Oregon County's Mobile Treatment System Recycles Water for Beer
Washington County’s Clean Water Services (CWS) created a mobile treatment system, Pure Water Wagon, to recycle small amounts of water specifically for brewing beer.
The county’s CWS utility is treating nearly 60 million gallons of wastewater at its facility in Tigard each day, reported Willamette Week. CWS uses a process that takes the highest quality of recycled water in state regulations from one of their four water resource recovery facilities and subjects it to a treatment train of ultrafiltration, reported My Oregon News.
"If you want people to talk about water," said Art Larrance, owner of Cascade Brewing, "you've got to make beer."
The Pure Wagon treatment system has been upgraded to have improved capacity, online monitoring and equipment with automated cleaning systems. The new system includes programmable logic controller-based controls and is capable of more automatic operation and control.
The wagon is wrapped in signs that highlight the high purity water mission and contain educational material, which describe the unit processes and communicate the value of water and benefits of its reuse.
The county was initially permitted to work only with home-brewers.
April 2015, the Oregon Environmental Quality Commission approved the use of high purity water for human consumption as an ingredient in the production of an alcoholic beverage, according to the plan.
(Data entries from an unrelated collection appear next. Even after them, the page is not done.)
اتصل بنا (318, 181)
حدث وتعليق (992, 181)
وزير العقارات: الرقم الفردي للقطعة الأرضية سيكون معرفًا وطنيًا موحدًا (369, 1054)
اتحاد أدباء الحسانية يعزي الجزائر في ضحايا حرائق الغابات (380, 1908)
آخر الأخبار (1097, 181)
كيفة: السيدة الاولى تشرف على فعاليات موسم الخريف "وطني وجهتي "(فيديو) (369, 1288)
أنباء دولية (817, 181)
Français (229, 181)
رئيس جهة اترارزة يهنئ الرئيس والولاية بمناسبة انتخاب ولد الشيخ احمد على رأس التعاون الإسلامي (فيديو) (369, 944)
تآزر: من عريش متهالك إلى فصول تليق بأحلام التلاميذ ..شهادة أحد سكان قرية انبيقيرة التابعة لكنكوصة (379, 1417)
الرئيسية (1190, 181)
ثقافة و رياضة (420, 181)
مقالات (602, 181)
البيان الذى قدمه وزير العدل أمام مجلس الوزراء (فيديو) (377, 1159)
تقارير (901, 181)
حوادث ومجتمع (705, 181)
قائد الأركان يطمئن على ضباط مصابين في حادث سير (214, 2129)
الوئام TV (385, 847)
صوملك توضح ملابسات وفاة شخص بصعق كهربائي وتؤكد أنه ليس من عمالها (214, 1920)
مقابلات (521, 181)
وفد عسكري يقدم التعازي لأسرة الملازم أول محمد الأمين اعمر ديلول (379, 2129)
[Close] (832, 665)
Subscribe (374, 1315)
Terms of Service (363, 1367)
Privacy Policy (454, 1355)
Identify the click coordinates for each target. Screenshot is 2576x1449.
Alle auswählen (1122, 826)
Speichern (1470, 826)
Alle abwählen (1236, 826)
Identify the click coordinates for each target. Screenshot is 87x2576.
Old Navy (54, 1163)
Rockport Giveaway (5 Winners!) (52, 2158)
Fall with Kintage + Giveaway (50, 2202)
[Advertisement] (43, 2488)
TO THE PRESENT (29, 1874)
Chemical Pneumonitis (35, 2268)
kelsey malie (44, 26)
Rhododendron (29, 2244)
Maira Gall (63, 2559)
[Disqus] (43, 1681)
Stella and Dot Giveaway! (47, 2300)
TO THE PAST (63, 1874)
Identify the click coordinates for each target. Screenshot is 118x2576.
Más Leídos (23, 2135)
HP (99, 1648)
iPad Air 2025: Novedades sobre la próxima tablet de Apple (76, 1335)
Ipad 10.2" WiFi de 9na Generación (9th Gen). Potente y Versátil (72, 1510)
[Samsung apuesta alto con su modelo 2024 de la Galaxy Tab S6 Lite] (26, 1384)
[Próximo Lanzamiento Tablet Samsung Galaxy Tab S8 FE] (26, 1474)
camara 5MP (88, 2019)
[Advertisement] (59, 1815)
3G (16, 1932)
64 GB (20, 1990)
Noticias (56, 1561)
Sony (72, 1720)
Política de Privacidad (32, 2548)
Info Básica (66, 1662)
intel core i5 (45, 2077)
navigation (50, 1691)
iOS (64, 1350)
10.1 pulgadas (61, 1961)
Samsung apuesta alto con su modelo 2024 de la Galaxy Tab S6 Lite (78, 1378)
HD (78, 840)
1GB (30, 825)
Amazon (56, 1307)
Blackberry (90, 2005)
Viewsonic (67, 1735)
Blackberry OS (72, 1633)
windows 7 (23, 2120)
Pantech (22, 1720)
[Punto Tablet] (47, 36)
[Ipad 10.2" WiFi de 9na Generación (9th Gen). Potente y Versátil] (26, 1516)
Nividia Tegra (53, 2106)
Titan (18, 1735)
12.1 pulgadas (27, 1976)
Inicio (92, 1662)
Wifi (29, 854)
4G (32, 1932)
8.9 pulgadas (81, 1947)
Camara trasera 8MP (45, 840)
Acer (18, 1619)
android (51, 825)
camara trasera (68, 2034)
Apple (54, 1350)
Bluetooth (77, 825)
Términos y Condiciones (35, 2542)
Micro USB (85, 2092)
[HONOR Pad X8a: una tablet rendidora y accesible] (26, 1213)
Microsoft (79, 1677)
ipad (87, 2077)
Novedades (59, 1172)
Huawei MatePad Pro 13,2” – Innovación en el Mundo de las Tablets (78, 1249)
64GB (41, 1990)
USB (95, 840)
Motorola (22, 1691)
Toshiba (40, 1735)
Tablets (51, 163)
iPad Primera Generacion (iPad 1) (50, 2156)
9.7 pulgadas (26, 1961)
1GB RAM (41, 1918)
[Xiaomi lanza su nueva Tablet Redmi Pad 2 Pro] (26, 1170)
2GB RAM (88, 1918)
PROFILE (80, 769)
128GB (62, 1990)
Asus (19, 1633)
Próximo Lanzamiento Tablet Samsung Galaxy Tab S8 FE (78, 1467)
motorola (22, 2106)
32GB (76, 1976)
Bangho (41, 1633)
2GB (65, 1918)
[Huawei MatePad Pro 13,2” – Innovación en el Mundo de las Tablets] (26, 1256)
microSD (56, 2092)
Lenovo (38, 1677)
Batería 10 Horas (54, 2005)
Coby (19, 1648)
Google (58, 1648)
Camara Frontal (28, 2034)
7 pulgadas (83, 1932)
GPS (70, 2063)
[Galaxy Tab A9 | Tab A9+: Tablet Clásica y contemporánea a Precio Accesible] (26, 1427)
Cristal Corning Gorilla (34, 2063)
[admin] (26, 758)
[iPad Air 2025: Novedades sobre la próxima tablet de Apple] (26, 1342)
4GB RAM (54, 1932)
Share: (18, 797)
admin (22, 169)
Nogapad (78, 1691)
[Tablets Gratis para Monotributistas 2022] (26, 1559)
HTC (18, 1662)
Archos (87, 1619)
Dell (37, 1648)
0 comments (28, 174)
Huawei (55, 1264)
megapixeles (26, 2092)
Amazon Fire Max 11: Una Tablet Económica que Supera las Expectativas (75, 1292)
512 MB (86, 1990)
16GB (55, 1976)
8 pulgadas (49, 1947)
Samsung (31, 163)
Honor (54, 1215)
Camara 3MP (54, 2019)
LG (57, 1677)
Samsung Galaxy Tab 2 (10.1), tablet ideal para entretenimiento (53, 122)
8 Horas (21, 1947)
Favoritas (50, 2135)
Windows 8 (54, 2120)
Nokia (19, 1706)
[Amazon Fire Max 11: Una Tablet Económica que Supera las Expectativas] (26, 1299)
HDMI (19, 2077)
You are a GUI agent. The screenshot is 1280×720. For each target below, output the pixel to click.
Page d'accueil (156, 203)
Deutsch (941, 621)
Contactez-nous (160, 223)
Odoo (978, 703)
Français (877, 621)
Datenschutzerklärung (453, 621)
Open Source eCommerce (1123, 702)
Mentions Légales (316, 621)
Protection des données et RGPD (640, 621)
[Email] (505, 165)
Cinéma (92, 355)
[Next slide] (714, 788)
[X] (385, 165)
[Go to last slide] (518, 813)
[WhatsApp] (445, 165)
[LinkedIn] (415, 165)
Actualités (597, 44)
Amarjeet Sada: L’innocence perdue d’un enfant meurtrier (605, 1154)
The proposed approach envisioned producing individual batches of high purity water to make home-brewed beer to use at specific professional events.
The program is quickly expanding, however. At this year's Oregon Brewers Festival, it will provide the purified water to eight breweries.
“The goal is to communicate the benefits of reuse,” according to the Recycled Use Water Plan. “The district will host events such as tastings at professional and organized public forums to raise awareness and advance the conversation of reuse.”